> **Work instructions**
Copy exactly, please, each line of the data below until the line that contains "(410) 415-3526 (1528, 1004)" has been copied, beginning at the top.

[Records from a collection]
- Opening Delimiter -

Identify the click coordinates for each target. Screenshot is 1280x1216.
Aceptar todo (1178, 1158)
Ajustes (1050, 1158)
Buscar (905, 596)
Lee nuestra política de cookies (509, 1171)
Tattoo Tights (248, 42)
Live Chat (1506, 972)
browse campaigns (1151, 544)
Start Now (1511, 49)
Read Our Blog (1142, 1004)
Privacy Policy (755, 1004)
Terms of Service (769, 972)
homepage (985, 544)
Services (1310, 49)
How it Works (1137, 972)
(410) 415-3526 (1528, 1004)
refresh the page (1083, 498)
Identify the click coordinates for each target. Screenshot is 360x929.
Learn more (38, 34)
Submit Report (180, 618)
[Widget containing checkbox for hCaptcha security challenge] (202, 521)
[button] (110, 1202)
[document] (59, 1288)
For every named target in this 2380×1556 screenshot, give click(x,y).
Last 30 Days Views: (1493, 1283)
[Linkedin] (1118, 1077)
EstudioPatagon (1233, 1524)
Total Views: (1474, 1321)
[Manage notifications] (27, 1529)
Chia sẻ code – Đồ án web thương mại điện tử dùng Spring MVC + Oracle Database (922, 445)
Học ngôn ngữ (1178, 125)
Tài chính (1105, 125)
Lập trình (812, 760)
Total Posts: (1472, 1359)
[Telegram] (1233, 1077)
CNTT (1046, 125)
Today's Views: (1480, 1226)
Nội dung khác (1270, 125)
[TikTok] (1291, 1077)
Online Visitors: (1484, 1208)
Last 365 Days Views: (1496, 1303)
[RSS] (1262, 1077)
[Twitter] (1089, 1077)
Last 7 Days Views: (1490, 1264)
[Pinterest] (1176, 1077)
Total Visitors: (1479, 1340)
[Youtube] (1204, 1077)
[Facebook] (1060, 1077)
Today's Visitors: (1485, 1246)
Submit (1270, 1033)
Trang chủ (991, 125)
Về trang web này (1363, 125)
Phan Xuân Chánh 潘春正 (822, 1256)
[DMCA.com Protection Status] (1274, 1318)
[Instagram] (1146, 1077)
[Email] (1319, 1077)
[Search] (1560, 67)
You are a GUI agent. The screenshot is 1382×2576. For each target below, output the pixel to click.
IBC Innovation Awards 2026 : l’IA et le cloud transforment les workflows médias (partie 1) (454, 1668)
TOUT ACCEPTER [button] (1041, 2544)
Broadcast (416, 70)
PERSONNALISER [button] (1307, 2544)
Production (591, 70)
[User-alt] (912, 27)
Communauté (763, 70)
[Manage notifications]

- Closing Delimiter -

> **Your solution**
Identify the click coordinates for each target. Screenshot is 1280x1216.
Aceptar todo (1178, 1158)
Ajustes (1050, 1158)
Buscar (905, 596)
Lee nuestra política de cookies (509, 1171)
Tattoo Tights (248, 42)
Live Chat (1506, 972)
browse campaigns (1151, 544)
Start Now (1511, 49)
Read Our Blog (1142, 1004)
Privacy Policy (755, 1004)
Terms of Service (769, 972)
homepage (985, 544)
Services (1310, 49)
How it Works (1137, 972)
(410) 415-3526 (1528, 1004)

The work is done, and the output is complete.